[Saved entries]
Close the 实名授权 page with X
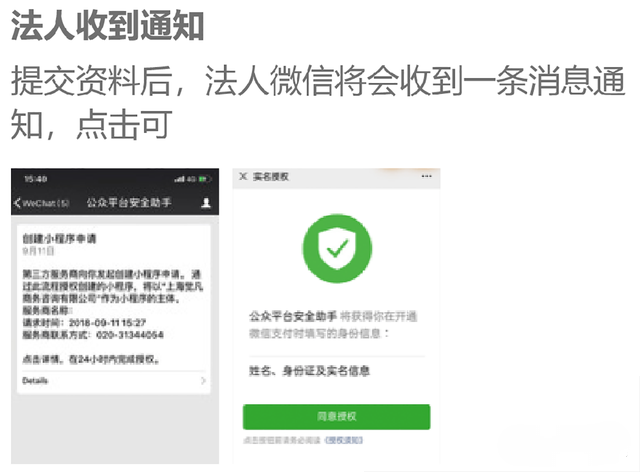tap(243, 176)
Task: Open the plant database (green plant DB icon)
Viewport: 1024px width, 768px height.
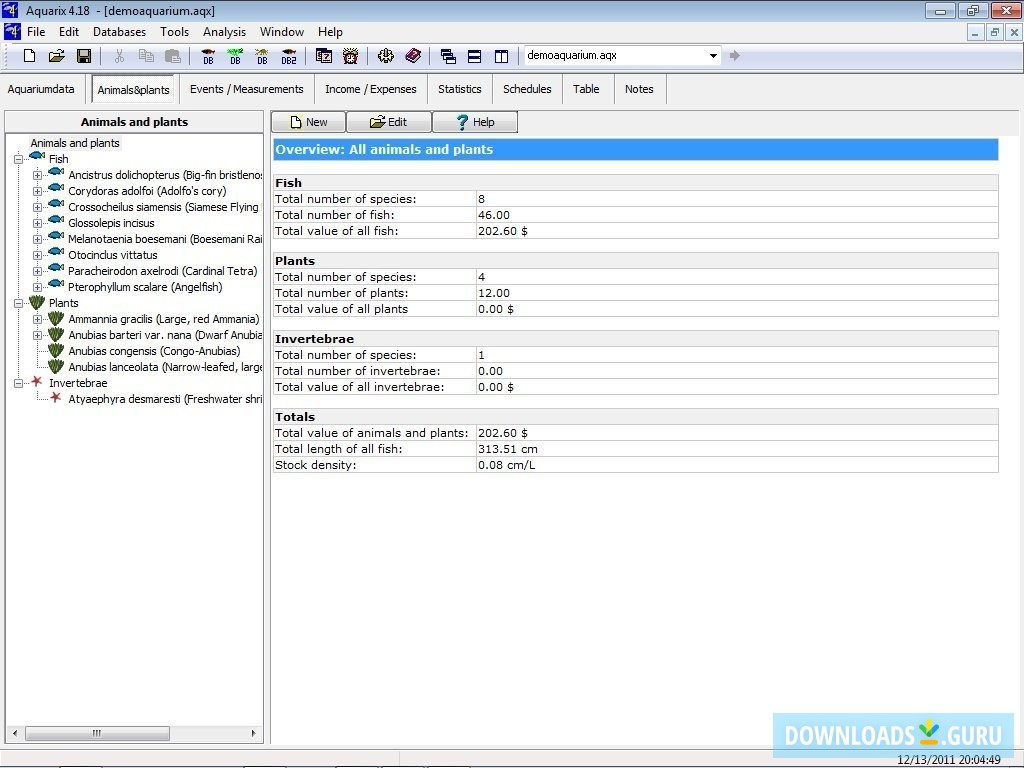Action: click(x=235, y=56)
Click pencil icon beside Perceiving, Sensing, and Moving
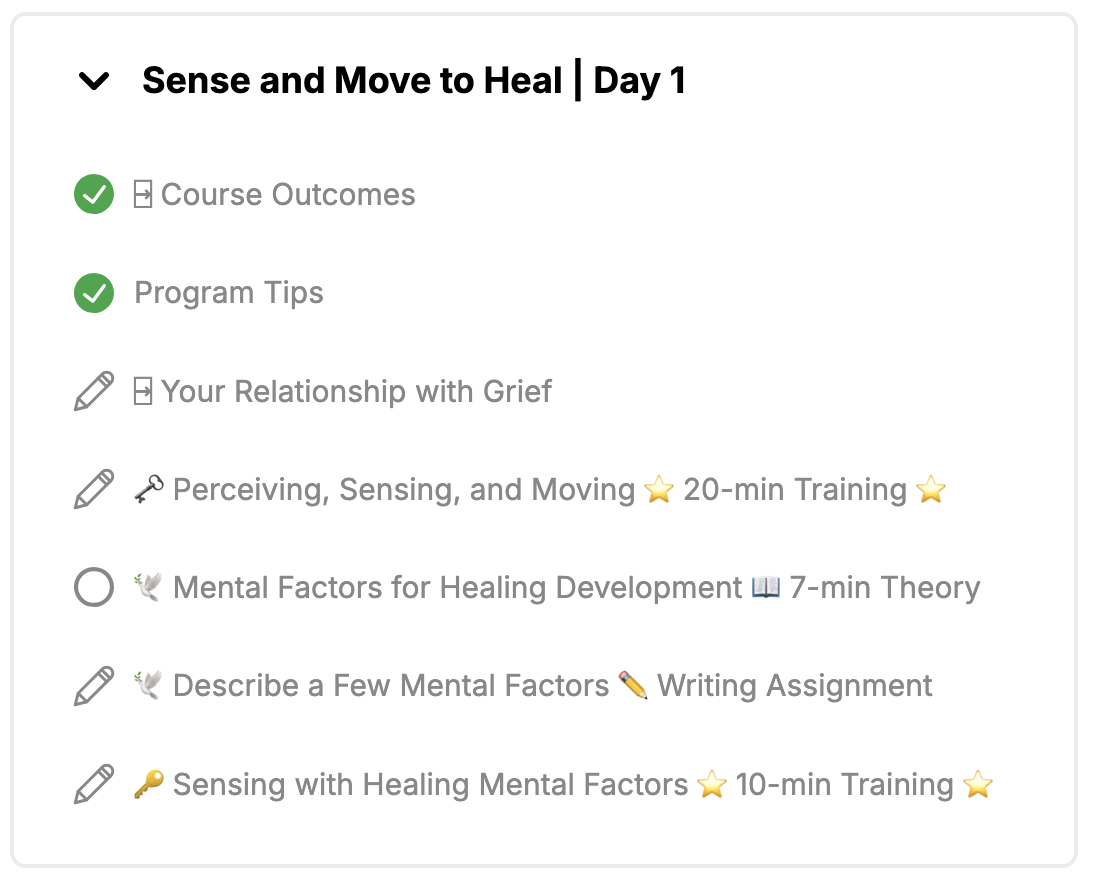 [94, 489]
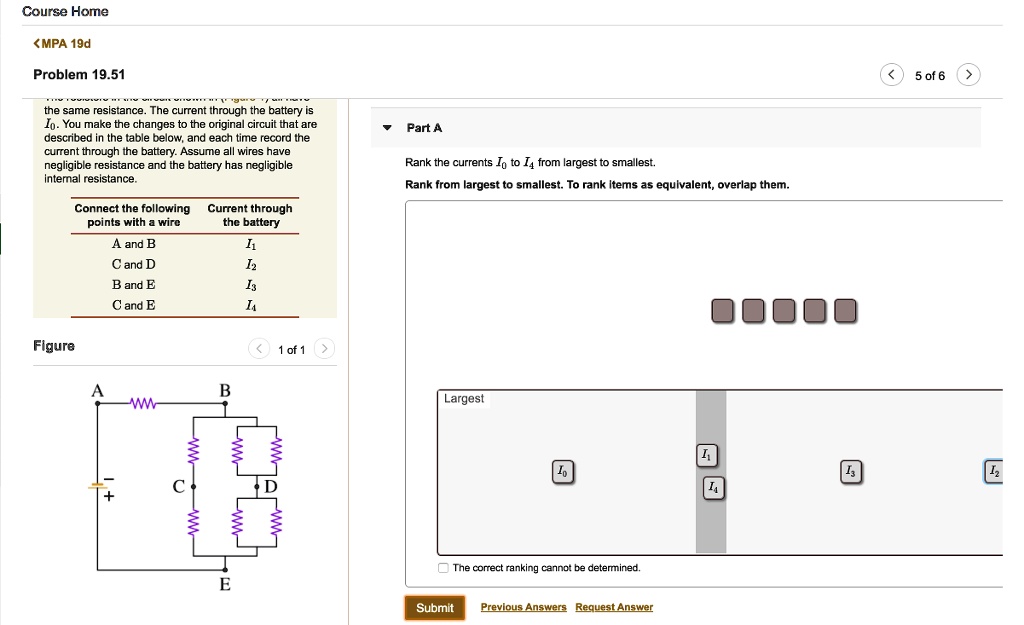Screen dimensions: 1024x625
Task: Click the Request Answer link
Action: [613, 607]
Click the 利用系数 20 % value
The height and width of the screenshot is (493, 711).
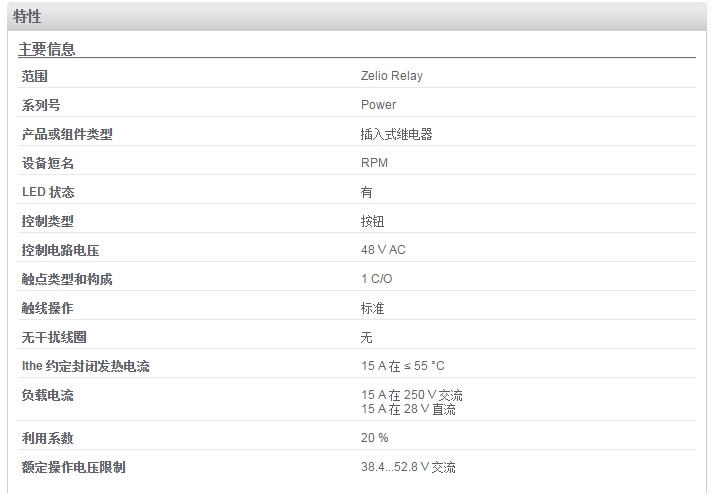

#### WORK INSTRUCTIONS:
Return all of the data exactly as written, and drop the pictures.

#### FINAL ANSWER:
Close the 实名授权 page with X
tap(243, 176)
Task: Open the plant database (green plant DB icon)
Viewport: 1024px width, 768px height.
Action: click(x=235, y=56)
Click pencil icon beside Perceiving, Sensing, and Moving
 [94, 489]
Screen dimensions: 1024x625
Task: Click the Request Answer link
Action: [613, 607]
Click the 利用系数 20 % value
The height and width of the screenshot is (493, 711).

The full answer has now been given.